[[ DATASET EXCERPTS open ]]
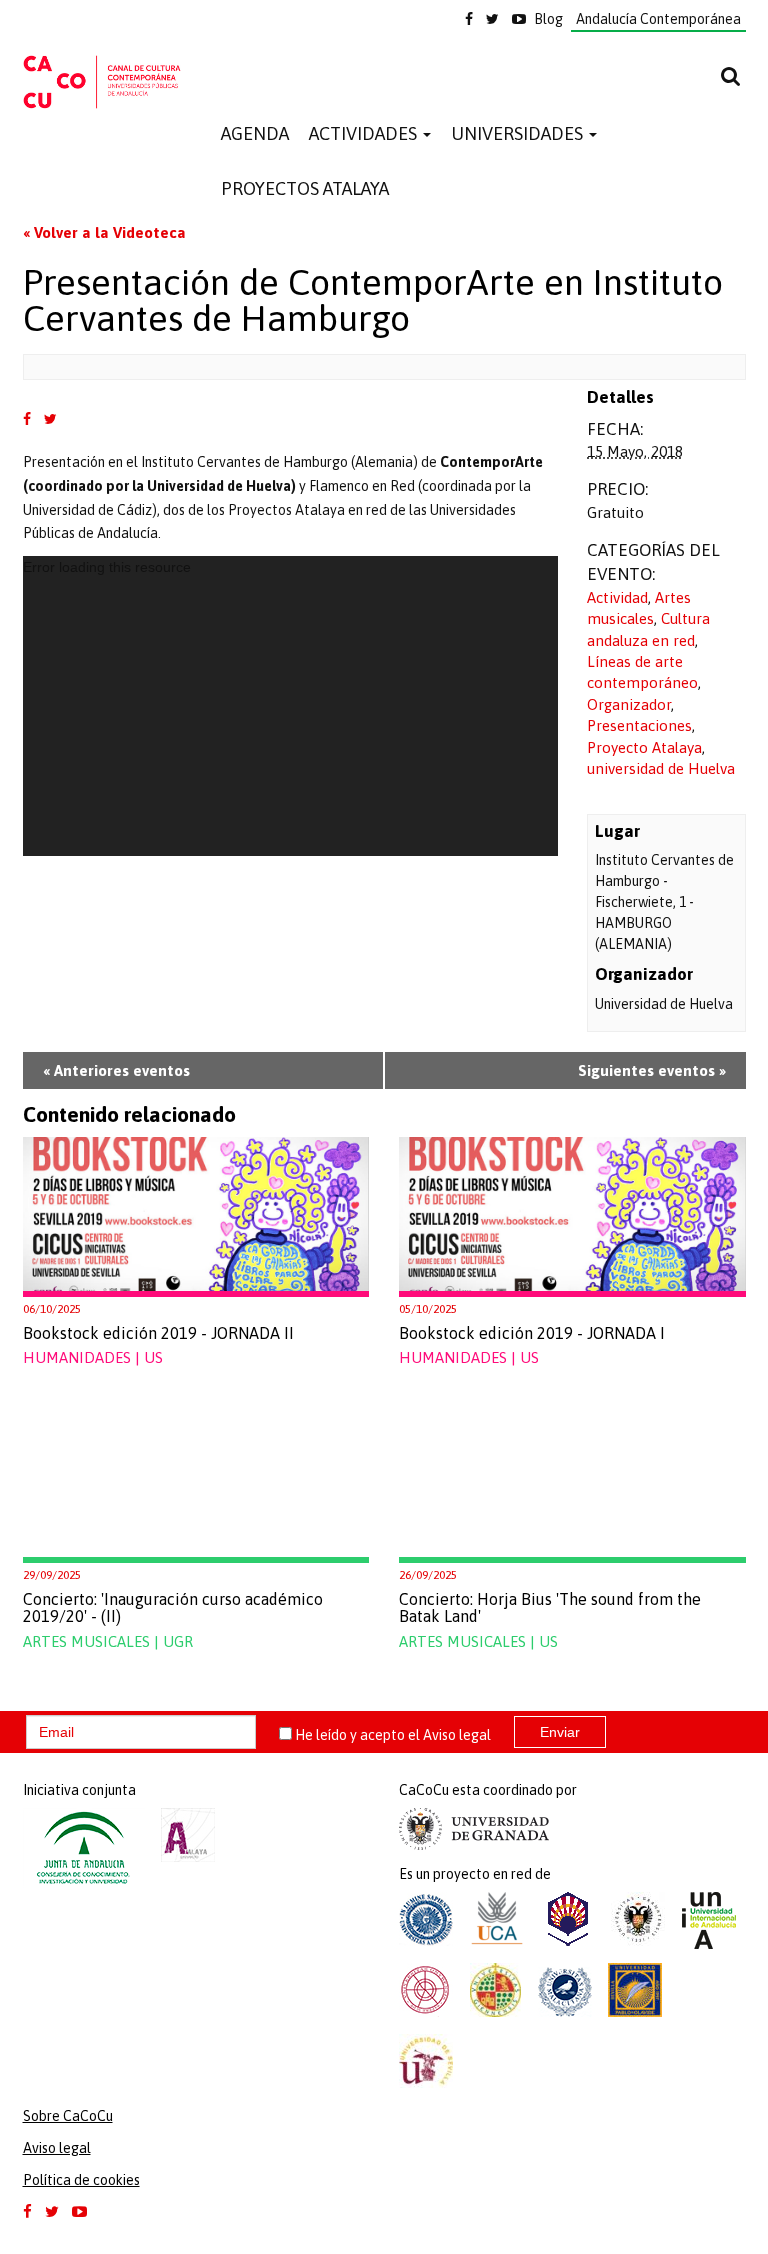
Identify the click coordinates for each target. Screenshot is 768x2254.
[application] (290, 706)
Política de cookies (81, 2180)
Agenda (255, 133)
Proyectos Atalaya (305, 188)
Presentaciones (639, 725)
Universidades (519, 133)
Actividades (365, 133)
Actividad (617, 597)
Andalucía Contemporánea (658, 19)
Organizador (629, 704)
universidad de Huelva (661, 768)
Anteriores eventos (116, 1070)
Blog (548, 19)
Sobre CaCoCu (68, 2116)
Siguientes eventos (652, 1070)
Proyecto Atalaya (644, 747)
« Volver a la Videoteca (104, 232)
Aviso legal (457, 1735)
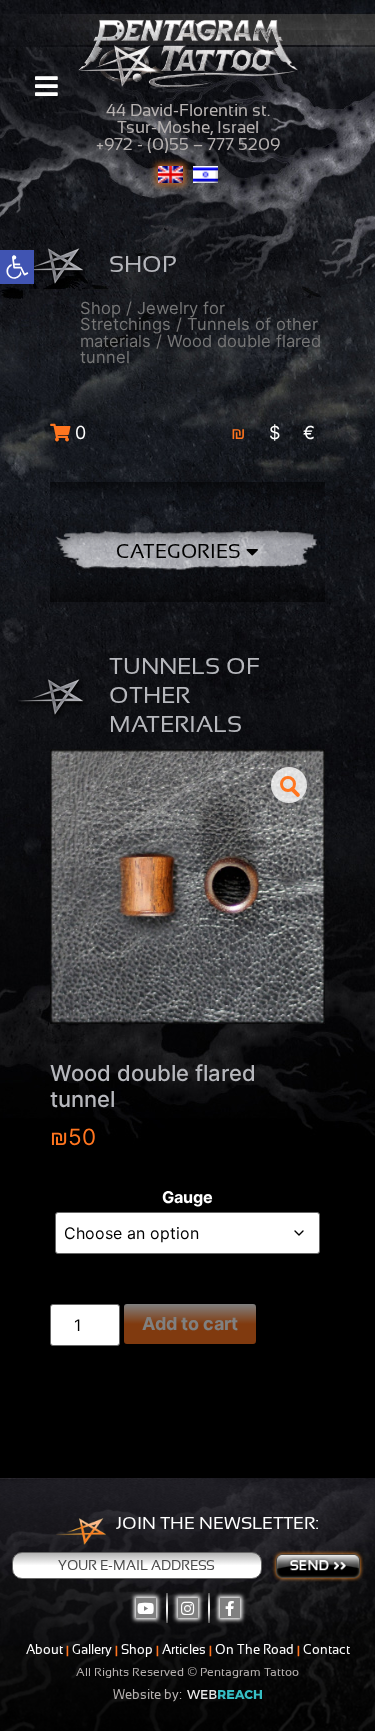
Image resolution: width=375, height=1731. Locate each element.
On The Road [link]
[[ DATASET EXCERPTS closed ]]
— WHAT THE EXERCISE ASKS —
Beginning with the line where "Videoteca (104, 232)" appears, transcribe the records above word for word through their last line, and include no pictures.

— RESULT —
« Volver a la Videoteca (104, 232)
Aviso legal (457, 1735)
Image resolution: width=375, height=1731. Locate each element.
On The Road [link]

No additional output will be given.